How You Can Take Title
Title to real property in Florida may be held by individuals, either in Sole Ownership or in Concurrent Ownership. Concurrent Ownership or “Co-Tenancies” of real property occurs when title is held by two or more persons. Generally, there are four variations as to how title may be held in Florida. Below is a brief summary referencing the more common examples of Sole Ownership and Co-Ownership.
I. Sole Ownership
The simplist form of ownership:
- A man or woman who is not married.
- A Married Man/Woman, as His/Her Sole and Separate Property (must be non-Homestead property)
- No creditor protection
II. Tenancy In Common
A title is the evidence of a person’s right of ownership and possession of the land. Sometimes, someone other than the record owner has a legal right to or an interest in the land. If such a right can be established, this adverse person can make claim to the land.

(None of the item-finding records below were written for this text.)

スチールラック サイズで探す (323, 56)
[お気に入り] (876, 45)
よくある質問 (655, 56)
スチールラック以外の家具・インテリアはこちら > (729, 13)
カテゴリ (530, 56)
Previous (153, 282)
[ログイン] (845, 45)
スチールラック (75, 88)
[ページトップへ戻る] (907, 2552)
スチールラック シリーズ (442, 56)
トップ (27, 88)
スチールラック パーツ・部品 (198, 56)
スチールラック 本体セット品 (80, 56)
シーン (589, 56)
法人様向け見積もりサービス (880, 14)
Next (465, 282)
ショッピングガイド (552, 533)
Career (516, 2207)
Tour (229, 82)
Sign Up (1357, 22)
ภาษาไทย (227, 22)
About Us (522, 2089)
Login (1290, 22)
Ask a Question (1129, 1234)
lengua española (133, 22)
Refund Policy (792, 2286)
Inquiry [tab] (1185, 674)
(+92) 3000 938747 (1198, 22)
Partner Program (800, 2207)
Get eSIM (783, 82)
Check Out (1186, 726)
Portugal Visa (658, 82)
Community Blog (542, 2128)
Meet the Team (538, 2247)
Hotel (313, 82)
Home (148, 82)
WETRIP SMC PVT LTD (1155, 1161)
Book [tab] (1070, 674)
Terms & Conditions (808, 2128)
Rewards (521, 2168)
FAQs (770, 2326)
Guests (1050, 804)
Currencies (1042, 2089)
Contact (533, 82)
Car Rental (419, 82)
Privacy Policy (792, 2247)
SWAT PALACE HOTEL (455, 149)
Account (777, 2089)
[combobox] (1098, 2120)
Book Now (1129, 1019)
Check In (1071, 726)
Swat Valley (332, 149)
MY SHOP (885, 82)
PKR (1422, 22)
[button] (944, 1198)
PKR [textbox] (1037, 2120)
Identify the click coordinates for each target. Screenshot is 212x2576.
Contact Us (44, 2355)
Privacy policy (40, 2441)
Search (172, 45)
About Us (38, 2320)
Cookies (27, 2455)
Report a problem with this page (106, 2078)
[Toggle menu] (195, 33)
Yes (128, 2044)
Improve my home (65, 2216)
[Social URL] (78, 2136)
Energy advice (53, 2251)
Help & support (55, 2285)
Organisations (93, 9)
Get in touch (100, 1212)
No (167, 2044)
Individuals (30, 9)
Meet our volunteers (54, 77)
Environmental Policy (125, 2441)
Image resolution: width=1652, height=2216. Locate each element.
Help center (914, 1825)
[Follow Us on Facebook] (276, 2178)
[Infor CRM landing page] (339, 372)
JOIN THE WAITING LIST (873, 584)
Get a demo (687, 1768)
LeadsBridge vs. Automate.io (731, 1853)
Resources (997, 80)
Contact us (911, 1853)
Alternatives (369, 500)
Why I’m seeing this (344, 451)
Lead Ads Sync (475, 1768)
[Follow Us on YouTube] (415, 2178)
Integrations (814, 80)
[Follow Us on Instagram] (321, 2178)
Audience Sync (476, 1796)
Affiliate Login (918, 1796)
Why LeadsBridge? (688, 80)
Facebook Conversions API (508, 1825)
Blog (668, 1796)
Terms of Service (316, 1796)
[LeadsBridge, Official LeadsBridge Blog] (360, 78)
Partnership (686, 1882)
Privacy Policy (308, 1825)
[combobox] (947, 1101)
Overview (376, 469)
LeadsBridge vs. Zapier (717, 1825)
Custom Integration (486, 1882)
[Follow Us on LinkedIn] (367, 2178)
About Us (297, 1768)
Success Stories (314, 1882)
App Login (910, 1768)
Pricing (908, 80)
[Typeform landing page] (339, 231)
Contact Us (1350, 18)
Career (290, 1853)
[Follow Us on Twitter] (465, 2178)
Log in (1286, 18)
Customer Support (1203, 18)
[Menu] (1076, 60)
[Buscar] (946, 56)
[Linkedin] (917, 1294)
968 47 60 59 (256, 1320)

A. No Right of Survivorship: There is no right of survivorship between tenants. Thus, each tenant in common can make a testamentary transfer of his interest; if a tenant in common dies, his interest will pass under the intestacy statutes or by will to his heirs.
- Example: A and B take title to Greenacre as tenants in common. They have equal shares (1/2 each). A dies, that it will, leaving only one relative, a son, X. Title to Greenacre is now: 1/2 undivided interest in X, and 1/2 undivided interest in B.
B. Unequal Shares: Tenants in common may have unequal shares. There is no right of survivorship between tenants. Thus, each tenant in common can make a testamentary transfer of his interest; if a tenant in common dies, his interest will pass under the intestacy statutes or by will to his heirs.
- Example: A and B hold title to Greenacre as tenants in common, with A holding and undivided 1/4 interest and B a undivided 3/4 interest
C. Presumption Favoring: In Florida, so long as the Co-tenants are not husband-and-wife, there is a rebuttable presumption in favor of tenancy in common.
D. No Creditor Protection: If the property owned is non-homestead in character, than creditors of one co-tenant can levy on that co-tenant’s undivided interest to satisfy the debt owed to the creditor.
III. JOINT TENANCY WITH RIGHT OF SURVIVORSHIP
As Joint tenancy with right of survivorship two or more people own a single unified interest in the real property.
A. Survivorship: Each joint tenant has a right of survivorship. That is, if there are two joint tenants, and one died, the other becomes sole owner of the interest that the two of them had previously held jointly.
B. Possession: Each joint is entitled to occupy the entire premises, subject only to the same right of occupancy of the other tenant(s).
C. Equal Shares: Since the joint tenants have identical interest, they must have equal shares. Thus, one joint tenant cannot have a one fourth interest, say, with the other having three-forth interest.
D. Granting a Mortgage: Given Florida is a “lien theory” state, if one joint tenant mortgages his or her interest, the grant is treated as a conveyance which destroys the joint tenancy. As a result, the lender will have a mortgage on an undivided 1/2 interest in the property: the other joint tenant will be unaffected.
IV. TENANCY BY THE ENTIRETY
This form of concurrent ownership can only exist between married persons. Like Joint tenancy with right of survivorship, both the husband and wife have identical interest.
A. No Severance: A key feature of the tenancy by the entirety is that it is not subject to severance. So long as both parties are alive, and remain husband-and-wife, neither one can break the tenancy. No convenience, will be good without Joiner of both spouses.
B. Survivorship: Most significantly, each spouse knows if he or she survives the other, the survivor will get a complete interest.
C. Protection Against Creditors: The entirety estate cannot be pierced by creditors of one spouse alone. For a creditor to Levy upon entireties property to satisfy debt, the creditor must be a creditor of both the husband and wife.
D. Divorce: If the parties get divorced, the tenancy by the entirety fiction ends. The parties are then treated as owning separate “undivided” interests (usually as tenants in common).
The preceding summaries are a few of the common ways to take title to real property in Florida and are provided for informational purposes only. There are significant tax and legal consequences on how you hold title. We strongly suggest contacting an attorney for specific advice on how you should actually vest your title.